A cartridge includes a C-shaped rotor and a valve cover. The C-shaped rotor includes a plug segment with a first end and a second end. The first end of the plug segment is connected to the trunnion by a first elbow segment, and the second end of the plug segment is connected to the main stem by a second elbow. The main stem passes through a main stem journal of the valve cover, and the base includes a trunnion journal for accepting the trunnion. Thus, when the cartridge is inserted into the cylindrical valve chamber of the hollow valve body, the valve cover seals the cylindrical valve chamber at the second end of the hollow valve body, and the rotor is free to rotate in the trunnion journal and the main stem journal which share a common axis defined by a center of the trunnion journal and a center of the main stem journal, and henceforth referred to herein as the rotor axis.

As shown in a prior patent by the present inventor, Kennedy (U.S. Pat. No. 4,697,786, issued 1987), the rotor axis is offset from a central axis of the cylindrical valve chamber so that the rotor turns eccentrically relative to the cylindrical valve chamber. Thus, when the rotor is in a first position, a seal surface of the plug segment is held in contact with the inlet seal surface. When the rotor is turned to a second orientation, generally at a right angle to the first orientation, the plug segment rotates away from the inlet, and due to the eccentricity of the rotor axis relative to the cylindrical valve chamber axis, also moves radially away from the wall of the cylindrical valve chamber. As a result, the plug segment does not contact the surface of the valve chamber or other valve components when in motion, wear on seal surfaces is minimized, and valve operation requires less effort.

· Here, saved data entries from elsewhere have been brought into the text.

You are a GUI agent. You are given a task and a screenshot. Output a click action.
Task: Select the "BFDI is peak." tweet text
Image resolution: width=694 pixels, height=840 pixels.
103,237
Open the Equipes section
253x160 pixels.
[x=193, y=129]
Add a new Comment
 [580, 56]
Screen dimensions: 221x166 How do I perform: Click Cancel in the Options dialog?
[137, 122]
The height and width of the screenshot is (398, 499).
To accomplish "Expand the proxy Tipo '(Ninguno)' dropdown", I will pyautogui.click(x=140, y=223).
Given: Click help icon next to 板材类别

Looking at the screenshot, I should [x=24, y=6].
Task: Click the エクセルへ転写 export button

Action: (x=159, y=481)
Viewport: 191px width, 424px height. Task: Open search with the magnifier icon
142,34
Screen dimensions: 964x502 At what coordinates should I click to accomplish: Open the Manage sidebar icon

In the prior art, seal integrity at the inlet seal surface has been improved by various constructions. In some constructions, a nickel alloy seat ring is welded into the side of the cylindrical valve chamber surrounding the inlet and forms the inlet seal surface. Additionally, the plug segment of the rotor is coated with an elastomeric layer. Thus, when the plug segment is rotated into the first orientation covering the inlet, the elastomeric coating of the plug segment is compressed against the nickel alloy ring of the inlet seal surface forming a tight seal, and flow of a fluid through the inlet into the cylindrical valve chamber is blocked.

While this construction is effective, manufacturing costs may be significant. Nickel alloy is a durable metal that is easily welded to, or integrated into, a cast iron hollow valve body. However, nickel alloy is relatively expensive compared to other metals, and integration of the nickel alloy seating ring into the hollow valve body may require significant machining after casting. Further, in the event of damage to the nickel alloy seating ring, the entire hollow valve body may require replacement.

Also, the prior art Kennedy patent (U.S. Pat. No. 4,697,786, issued 1987) describes a cartridge plug valve having a removable inlet seal surface. In this construction, a metal plate conforms to the wall of the cylindrical valve chamber surrounding the inlet. The metal plate has a central aperture that is the same size of the inlet and aligned with the inlet. An elastomeric coating is applied to both sides of the metal plate and forms a seal surface on both sides of the plate. A channel in the base of the hollow valve body accepts a first end of the metal plate, and a pin in the valve cover mates with a slot cut into a second end of the metal plate. Thus, when the cartridge and hollow valve body are assembled, the metal plate is held firmly against the wall of the valve chamber at the location of the inlet, and is also prevented from rotating within the valve chamber so that alignment with the inlet is maintained.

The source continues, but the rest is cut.